Al Qaeda claims attacks in Yemen oil province
Dubai, August 8, 2010
Al Qaeda's Yemen-based arm said it was behind two attacks that killed at least 11 soldiers in an oil province last month, and threatened more strikes on government targets.
The attacks in the southern Shabwa province on July 22 and 25 were among five raids on state targets since June which have been blamed on the resurgent militant group.
Officials have said Al Qaeda may have been also behind an attack that killed three soldiers on Thursday.
"Anyone who stands with (Yemeni President) Ali Saleh and his government, and with the Crusader (Western) campaign is against our Muslim people is our enemy and a legitimate target for us," Al Qaeda in the Arabian Peninsula said in a statement posted on an Islamist website on Saturday.
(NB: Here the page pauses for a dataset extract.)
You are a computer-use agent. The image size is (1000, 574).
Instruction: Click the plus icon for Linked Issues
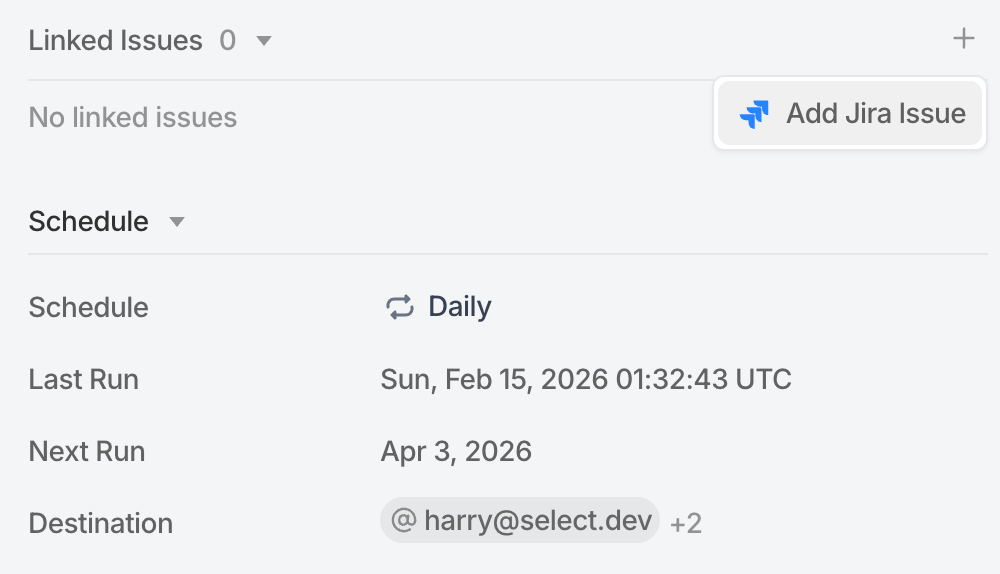(x=963, y=39)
Another statement claimed responsibility for the attack on a military convoy in Shabwa on July 22 in which militants killed at least five soldiers and seized their vehicle and weapons.
The group previously focused its high-impact strikes on foreign targets but has started to aim at the state in response to enhanced US-Yemeni cooperation in a crackdown that has included air strikes and raids.
Al Qaeda's Yemen-based regional wing earlier claimed responsibility for a failed suicide bombing of a US-bound plane in December, focusing Western security concerns on the impoverished Arab country, which is a neighbour of top oil exporter Saudi Arabia.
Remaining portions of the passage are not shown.